## LATIHAN SINGKAT A
Jawablah pertanyaan berikut berdasarkan berita tentang gugatan terhadap Menteri Kebudayaan di bawah ini.
(i) Dengan nomor perkara apa gugatan tersebut teregister?
(ii) Siapa yang disebut sebagai Ketua TGPF Mei 1998?
(iii) Sebagai apa peristiwa Mei 1998 telah diakui oleh pemerintah terdahulu?
## LATIHAN SINGKAT B
Salin kembali seluruh bagian berita tentang gugatan terhadap Menteri Kebudayaan di bawah ini, mulai dari "Gugatan tersebut teregister" hingga "melindungi para korban.", tanpa perubahan apa pun.
## LATIHAN SINGKAT C
Lanjutkan berita tentang gugatan terhadap Menteri Kebudayaan di bawah ini, dimulai setelah kalimat terakhirnya.

Gugatan tersebut teregister dengan Nomor Perkara 303/G/2025/PTUN-JKT.

Dalam kesempatan yang sama, Ketua TGPF Mei 1998 Marzuki Darusman mengatakan, gugatan terhadap Menteri Kebudayaan yang dilayangkan kepada PTUN Jakarta ini sepenuhnya tertuju untuk melindungi para korban.

"Karena itu gugatan kepada PTUN ini sepenuhnya tertuju untuk melindungi para korban, pada saat ini yang dalam proses menuju kepada pertanggungjawaban yang harus dilakukan oleh pemerintah ini," ucap Marzuki, dalam konferensi pers.

Ia menekankan, pemerintah terdahulu telah mengakui peristiwa Mei 1998 merupakan kasus pelanggaran hak asasi manusia (HAM) berat yang harus diselesaikan negara.

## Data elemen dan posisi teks

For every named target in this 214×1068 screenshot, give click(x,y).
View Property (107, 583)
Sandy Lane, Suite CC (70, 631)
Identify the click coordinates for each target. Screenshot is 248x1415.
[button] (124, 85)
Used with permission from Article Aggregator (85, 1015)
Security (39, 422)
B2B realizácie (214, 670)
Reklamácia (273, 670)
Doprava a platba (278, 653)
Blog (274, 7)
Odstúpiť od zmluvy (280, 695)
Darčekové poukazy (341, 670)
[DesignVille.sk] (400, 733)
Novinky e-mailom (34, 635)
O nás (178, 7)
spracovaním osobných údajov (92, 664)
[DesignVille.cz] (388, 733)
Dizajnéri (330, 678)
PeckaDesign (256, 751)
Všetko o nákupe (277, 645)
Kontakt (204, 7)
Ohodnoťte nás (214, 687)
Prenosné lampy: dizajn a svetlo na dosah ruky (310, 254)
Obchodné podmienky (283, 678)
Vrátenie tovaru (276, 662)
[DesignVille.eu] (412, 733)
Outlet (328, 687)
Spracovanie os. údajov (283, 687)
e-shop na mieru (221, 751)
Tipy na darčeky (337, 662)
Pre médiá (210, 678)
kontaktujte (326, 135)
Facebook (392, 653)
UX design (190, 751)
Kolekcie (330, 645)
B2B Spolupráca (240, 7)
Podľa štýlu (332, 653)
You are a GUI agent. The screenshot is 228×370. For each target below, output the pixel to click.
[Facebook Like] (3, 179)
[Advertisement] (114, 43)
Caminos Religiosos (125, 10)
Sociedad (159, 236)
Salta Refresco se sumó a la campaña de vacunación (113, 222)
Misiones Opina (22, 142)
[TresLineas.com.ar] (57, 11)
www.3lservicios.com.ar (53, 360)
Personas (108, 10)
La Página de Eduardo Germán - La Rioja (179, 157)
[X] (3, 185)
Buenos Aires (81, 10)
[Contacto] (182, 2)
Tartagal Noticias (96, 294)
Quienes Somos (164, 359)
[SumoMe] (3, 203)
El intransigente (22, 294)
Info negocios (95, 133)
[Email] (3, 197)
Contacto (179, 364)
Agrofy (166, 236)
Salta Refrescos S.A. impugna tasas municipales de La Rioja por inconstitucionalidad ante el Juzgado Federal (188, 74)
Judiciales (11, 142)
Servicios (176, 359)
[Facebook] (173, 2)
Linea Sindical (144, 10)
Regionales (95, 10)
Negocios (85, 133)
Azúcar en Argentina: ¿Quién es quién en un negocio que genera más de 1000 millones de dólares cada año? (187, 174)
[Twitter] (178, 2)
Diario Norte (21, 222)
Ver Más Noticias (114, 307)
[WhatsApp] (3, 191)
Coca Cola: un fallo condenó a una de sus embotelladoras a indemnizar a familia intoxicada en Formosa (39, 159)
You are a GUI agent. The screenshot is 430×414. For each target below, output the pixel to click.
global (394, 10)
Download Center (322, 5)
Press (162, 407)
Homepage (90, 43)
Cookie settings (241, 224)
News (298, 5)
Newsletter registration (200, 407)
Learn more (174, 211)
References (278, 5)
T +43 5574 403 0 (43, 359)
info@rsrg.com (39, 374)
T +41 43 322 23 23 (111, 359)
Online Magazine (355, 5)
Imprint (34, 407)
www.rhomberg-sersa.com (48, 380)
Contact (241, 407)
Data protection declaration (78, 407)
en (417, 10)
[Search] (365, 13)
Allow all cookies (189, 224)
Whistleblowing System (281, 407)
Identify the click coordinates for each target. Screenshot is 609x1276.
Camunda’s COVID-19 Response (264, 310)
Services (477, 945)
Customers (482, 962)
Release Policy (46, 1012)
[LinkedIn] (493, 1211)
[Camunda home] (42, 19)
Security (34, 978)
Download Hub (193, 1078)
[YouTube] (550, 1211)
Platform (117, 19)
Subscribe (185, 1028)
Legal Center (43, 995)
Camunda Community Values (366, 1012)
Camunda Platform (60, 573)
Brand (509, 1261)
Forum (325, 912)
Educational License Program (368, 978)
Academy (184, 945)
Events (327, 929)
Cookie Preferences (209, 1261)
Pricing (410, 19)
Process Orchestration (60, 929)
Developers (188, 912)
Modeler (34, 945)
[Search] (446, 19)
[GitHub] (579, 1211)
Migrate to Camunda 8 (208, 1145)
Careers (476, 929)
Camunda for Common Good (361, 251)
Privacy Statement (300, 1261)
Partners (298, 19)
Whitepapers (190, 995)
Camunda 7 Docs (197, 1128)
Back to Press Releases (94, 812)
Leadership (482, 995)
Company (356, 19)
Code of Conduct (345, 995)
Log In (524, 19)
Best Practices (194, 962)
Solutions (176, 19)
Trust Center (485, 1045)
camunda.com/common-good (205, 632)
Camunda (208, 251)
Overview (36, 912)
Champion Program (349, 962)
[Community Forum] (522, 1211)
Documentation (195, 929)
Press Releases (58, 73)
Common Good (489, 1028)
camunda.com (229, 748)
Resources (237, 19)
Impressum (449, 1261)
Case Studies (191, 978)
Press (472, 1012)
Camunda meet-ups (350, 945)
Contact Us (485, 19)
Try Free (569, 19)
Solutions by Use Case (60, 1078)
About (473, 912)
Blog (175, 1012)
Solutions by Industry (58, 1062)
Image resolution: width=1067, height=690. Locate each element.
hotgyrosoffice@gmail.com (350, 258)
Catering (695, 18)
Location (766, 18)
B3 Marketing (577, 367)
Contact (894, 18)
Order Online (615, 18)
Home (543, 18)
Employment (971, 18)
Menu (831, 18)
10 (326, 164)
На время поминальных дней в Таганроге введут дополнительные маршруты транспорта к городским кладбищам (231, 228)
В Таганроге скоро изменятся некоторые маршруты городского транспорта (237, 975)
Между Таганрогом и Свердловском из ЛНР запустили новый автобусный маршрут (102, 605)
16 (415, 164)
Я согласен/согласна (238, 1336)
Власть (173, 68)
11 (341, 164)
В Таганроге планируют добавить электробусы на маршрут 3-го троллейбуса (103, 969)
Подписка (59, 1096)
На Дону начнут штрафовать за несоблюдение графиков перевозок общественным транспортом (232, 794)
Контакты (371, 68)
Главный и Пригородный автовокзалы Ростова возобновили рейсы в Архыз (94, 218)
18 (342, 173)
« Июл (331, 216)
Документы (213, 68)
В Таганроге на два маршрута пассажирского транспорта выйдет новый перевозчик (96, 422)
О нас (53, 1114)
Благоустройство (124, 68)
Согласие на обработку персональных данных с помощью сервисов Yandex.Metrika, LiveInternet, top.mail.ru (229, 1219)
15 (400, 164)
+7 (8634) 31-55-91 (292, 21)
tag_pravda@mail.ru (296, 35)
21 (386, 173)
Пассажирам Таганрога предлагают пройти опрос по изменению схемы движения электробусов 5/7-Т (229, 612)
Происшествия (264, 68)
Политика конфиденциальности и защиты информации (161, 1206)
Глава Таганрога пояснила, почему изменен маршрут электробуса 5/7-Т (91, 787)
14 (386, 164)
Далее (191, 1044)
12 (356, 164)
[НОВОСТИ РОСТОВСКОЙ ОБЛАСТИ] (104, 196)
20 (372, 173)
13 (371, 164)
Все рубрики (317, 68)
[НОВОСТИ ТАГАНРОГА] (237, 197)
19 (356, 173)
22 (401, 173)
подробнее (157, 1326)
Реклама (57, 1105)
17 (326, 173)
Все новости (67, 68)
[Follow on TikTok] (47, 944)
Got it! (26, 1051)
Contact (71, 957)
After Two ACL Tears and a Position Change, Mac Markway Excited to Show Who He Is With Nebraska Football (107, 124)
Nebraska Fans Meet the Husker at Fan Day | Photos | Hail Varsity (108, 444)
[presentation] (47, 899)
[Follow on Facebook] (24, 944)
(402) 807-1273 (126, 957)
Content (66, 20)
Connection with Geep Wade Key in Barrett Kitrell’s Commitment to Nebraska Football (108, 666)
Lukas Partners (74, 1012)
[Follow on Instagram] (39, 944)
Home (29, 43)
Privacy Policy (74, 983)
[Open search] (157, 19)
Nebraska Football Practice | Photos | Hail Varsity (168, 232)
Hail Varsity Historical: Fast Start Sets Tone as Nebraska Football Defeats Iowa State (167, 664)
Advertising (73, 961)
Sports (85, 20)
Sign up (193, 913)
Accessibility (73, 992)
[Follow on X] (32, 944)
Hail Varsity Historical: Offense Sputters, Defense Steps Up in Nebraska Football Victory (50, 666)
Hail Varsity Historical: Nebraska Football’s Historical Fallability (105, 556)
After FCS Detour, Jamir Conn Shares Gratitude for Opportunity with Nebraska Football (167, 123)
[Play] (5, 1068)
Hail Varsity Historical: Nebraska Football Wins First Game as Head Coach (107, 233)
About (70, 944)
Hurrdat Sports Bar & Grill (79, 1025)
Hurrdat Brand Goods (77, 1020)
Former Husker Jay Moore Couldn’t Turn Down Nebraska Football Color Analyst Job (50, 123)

## KELUARAN YANG DIHARAPKAN A
(i) Nomor Perkara 303/G/2025/PTUN-JKT.
(ii) Marzuki Darusman.
(iii) Sebagai kasus pelanggaran hak asasi manusia (HAM) berat yang harus diselesaikan negara.

## KELUARAN YANG DIHARAPKAN B
Gugatan tersebut teregister dengan Nomor Perkara 303/G/2025/PTUN-JKT.

Dalam kesempatan yang sama, Ketua TGPF Mei 1998 Marzuki Darusman mengatakan, gugatan terhadap Menteri Kebudayaan yang dilayangkan kepada PTUN Jakarta ini sepenuhnya tertuju untuk melindungi para korban.

## KELUARAN YANG DIHARAPKAN C
"Melanjutkan apa yang sudah diakui oleh pemerintah yang lalu bahwa peristiwa Mei merupakan bagian dari serangkaian pelanggaran-pelanggaran hak asasi manusia berat yang diakui negara sebagai utang pada bangsa ini untuk diselesaikan," pungkasnya.

Duduk Perkara

Seperti diketahui, kasus pemerkosaan massal yang terjadi pada 13-15 Mei 1998 silam kembali menjadi perbincangan publik.

Hal itu setelah pernyataan Menteri Kebudayaan Fadli Zon yang menyangkal terjadinya kasus pemerkosaan massal Mei 1998 sebagai fakta sejarah, dalam sebuah sesi wawancara terkait proyek penulisan ulang sejarah Indonesia yang digagas Kementerian yang dipimpinnya.

Dalam sebuah siniar bersama jurnalis senior Uni Lubis, Fadli Zon mempertanyakan kebenaran pemerkosaan massal yang terjadi dalam tragedi Mei 1998. 

Ia menyebut peristiwa itu masih menjadi bahan perdebatan di kalangan sejarawan karena belum ditemukan “fakta keras” yang bisa dipertanggungjawabkan secara historis.

"Kalau itu, itu menjadi domain pada isi dari sejarawan. Apa yang terjadi? Kita enggak pernah tahu ada enggak fakta keras. Kalau itu kita bisa berdebat," ujarnya dalam siniar tersebut.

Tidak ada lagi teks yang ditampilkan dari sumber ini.